#### DATA PROVIDED
□ □ □

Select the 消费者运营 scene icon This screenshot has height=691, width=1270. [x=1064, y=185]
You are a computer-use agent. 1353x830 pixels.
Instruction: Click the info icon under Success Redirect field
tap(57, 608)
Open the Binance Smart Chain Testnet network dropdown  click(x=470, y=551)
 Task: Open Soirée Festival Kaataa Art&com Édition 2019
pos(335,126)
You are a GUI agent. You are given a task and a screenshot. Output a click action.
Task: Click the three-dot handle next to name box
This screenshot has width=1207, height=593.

□ □ □

#### PROBLEM REQUIREMENTS
Write out, exactly as they appear, the lines from the one containing "You are a GUI" through the last line of the records above, both included, and nothing more.

#### YOUR SOLUTION
You are a GUI agent. You are given a task and a screenshot. Output a click action.
Task: Click the three-dot handle next to name box
This screenshot has width=1207, height=593.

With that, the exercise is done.